Die Dämmerung brach rasch herein. Nicht mehr lange, und wir würden im Dunkeln weiterreiten müssen. Die Sonne war bereits hinter einer Felszunge versunken und ihre letzten Strahlen schwanden schneller, als mir lieb war.

Ich hatte gehofft, die Reiter würden irgendwann ihr Lager aufschlagen. Gelegenheiten hätte es genug gegeben. Welcher erschöpfte Reiter verschmähte denn freiwillig eine geschützte Senke in Flussnähe?

Ich für meinen Teil hätte längst darauf bestanden, Rast zu machen, wären da nicht unsere unheimlichen Verfolger gewesen.

»Woher willst du wissen, dass sie uns verfolgen?«, flüsterte Alex gut hörbar, während unsere Pferde weiter den Berg hinauf in die Dunkelheit stampften. »Lass uns anhalten«, sagte er dann. »Ich wette, die werden einfach weiterreiten, und du wirst sehen, dass du dir grundlos Sorgen gemacht hast.«

»Alex«, stieß ich zwischen zusammengebissenen Zähnen hervor, »ihre Satteltaschen sind viel zu klein für so eine Reise. Ist das etwa kein Grund?«

»Weiß nicht, sag du’s mir.«

Ich gab mir alle Mühe, mir meine Ungeduld nicht anmerken zu lassen. Alex konnte schließlich nichts dafür, dass er den Grund meiner Besorgnis nicht durchschaute. Ihn interessierten andere Dinge. Er machte sich nur darüber Gedanken, wie man Leute heilte, nicht darüber, woran man Leute erkannte, die Böses im Schilde führen.

»Nur Dummköpfe – oder Banditen – reisen mit leeren Händen. Vier erwachsene Männer können nicht so dumm sein, Alex. Und selbst der größte Dummkopf wäre noch schlau genug gewesen, sich an der letzten großen Straße eine Herberge zu suchen …« Ich schluckte. »Ein Bandit wiederum muss sich um seinen Proviant nicht scheren, weil er sich einfach unseren unter den Nagel reißen würde.«

Mein Zwillingsbruder geriet ins Grübeln, und ich fragte mich, ob er mir glauben würde. Ich war nicht unbedingt für Besonnenheit bekannt. Umso mehr hoffte ich, dass er meine Einschätzung der Lage in diesem Fall nicht einfach als vorschnelles Urteil abtat, so wie unsere Eltern es wahrscheinlich gemacht hätten.
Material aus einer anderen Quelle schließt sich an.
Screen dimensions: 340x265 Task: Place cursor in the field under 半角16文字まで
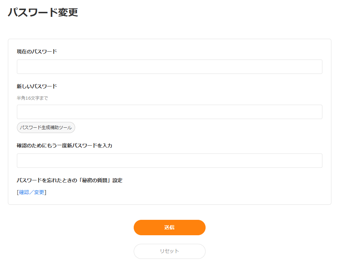point(169,112)
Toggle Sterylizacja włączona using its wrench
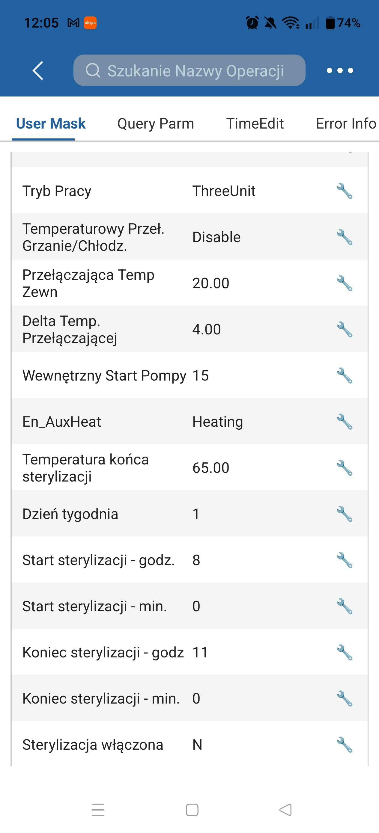379x833 pixels. 344,745
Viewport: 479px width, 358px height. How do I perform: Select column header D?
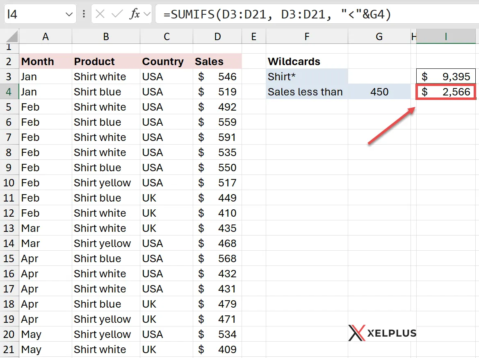(217, 36)
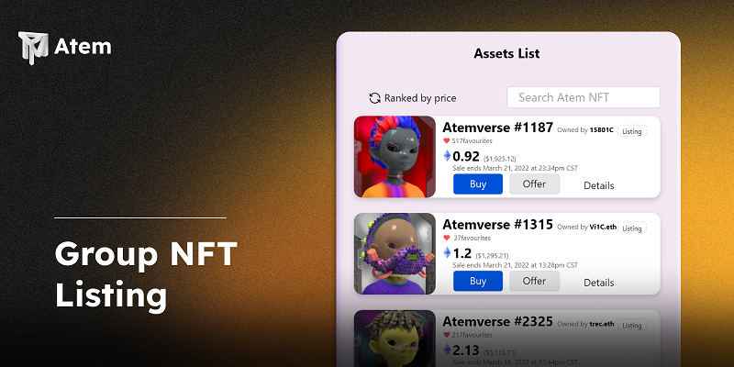Focus the Search Atem NFT field
Viewport: 734px width, 367px height.
pyautogui.click(x=584, y=97)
Während ich auf seine Reaktion wartete, tat ich so, als würde ich die Steigbügel kontrollieren, und sah mich unauffällig noch einmal nach den Männern um. Selbst im schwindenden Tageslicht war das metallische Blitzen an der Hüfte des einen unübersehbar. Nur ein Soldat oder ein Ritter durfte eine Waffe tragen.

Ein Schauer überlief mich. Dieser Mann war gewiss weder das eine noch das andere.
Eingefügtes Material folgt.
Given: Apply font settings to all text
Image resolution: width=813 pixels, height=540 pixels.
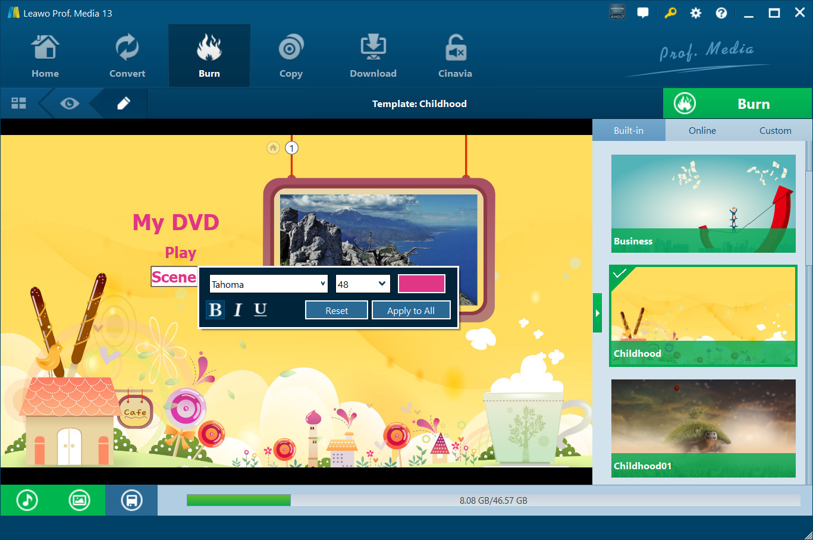Looking at the screenshot, I should click(x=411, y=310).
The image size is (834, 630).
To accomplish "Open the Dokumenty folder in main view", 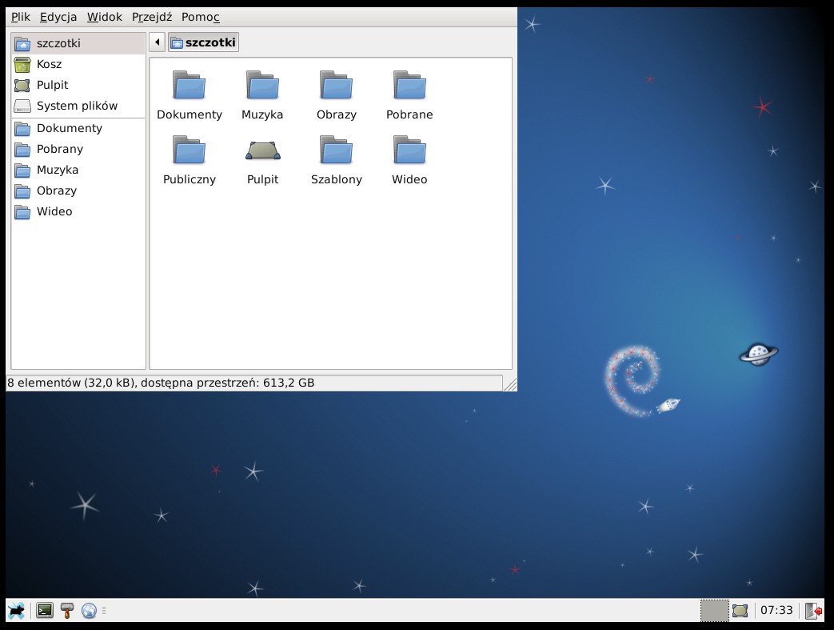I will click(190, 86).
»Weißt du, was ich glaube?«, hörte ich Alex plötzlich sagen.

Ich holte tief Luft. »Alex …«

»Ich glaube, du hast recht.«

Oh. Ich hielt inne.

»Was machen wir jetzt, Ry?« Mein Bruder runzelte die Stirn und sah mich aus großen blauen Augen an. Zuerst konnte ich seinen Gesichtsausdruck nicht deuten, aber ich fand, dass er auf einmal sehr verletzlich aussah, viel jünger als fünfzehn. Und dann wurde mir klar, dass er Angst hatte.

Mein Zwillingsbruder, der Kopfmensch, meine vernünftige Hälfte, hatte Angst. Was hieß das für uns? Darüber wollte ich lieber nicht nachdenken. Ich starrte geradeaus und versuchte, zwischen den dichten Kiefern unseren Weg auszumachen.
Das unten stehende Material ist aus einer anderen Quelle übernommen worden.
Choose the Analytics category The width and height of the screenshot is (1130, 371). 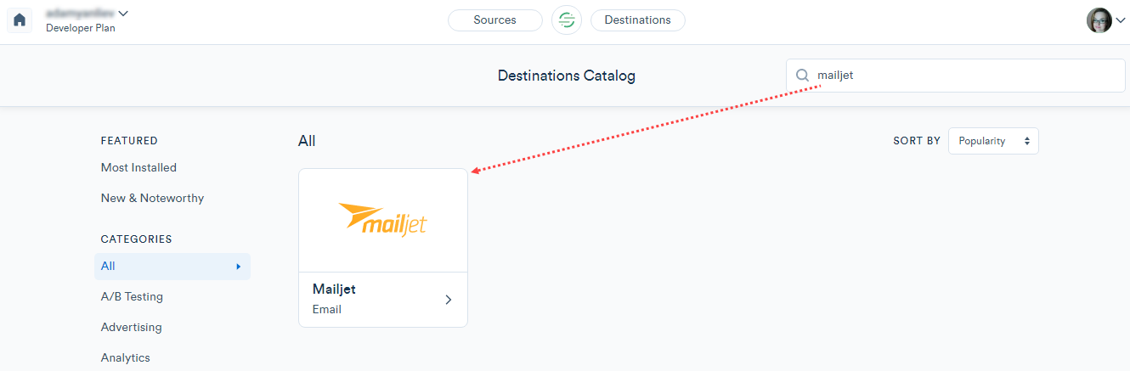tap(125, 357)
Leider lag der Grund für unsere missliche Lage näher als eine Lösung.

Wir hätten auf der Hauptstraße bleiben sollen, erkannte ich nun. Wenn ich nicht darauf bestanden hätte, den kürzesten Weg zur Akademie zu nehmen, würden wir jetzt auf einer hübschen, belebten Straße reiten und müssten uns nicht durch die einsamen Berge kämpfen und fürchten, jeden Moment überfallen zu werden.

Doch jetzt war es zu spät.

»Ryiah?« Alex sah mich fragend an.

Ich biss mir auf die Unterlippe. Antworten zu finden, war eigentlich meine Stärke. Was hatte ich doch gleich zu unseren Eltern gesagt, bevor wir von zu Hause aufgebrochen waren? Dass ich alles dafür geben würde, eines Tages zu den Kämpfern zu gehören, sogar mein Leben.

Ironie des Schicksals. Was ich in einem hitzigen Moment herausposaunt hatte, drohte nun Wirklichkeit zu werden. Ich würde uns nicht verteidigen können. Nicht gegen vier erwachsene Männer, bewaffnete Männer. Nicht ohne Magie.

Im Stillen fragte ich mich zum millionsten Mal, warum – bei allen Göttern! – ich immer noch nicht wusste, ob ich wirklich Magie in mir trug. Aber dies war nicht der richtige Zeitpunkt, um zu schmollen. Ich brauchte einen Plan, und zwar schnell.

Ich starrte ins Dickicht und suchte nach einem Abzweig. Wenn wir einen Weg finden würden, umzudrehen, die Männer abzuhängen und auf die große Straße zurückzukehren … Oder sollten wir die Dunkelheit nutzen, um uns vor ihnen zu verstecken, und unsere Reise bei Sonnenaufgang fortsetzen?

Vielleicht hatte Alex ja recht und die Männer würden einfach weiterreiten. Wir könnten an Ort und Stelle unser Lager aufschlagen und alles wäre gut.

Na klar, und Schweine können fliegen!, schalt ich mich selbst. Du willst eine Kämpferin sein und knickst beim ersten Anzeichen von Gefahr ein?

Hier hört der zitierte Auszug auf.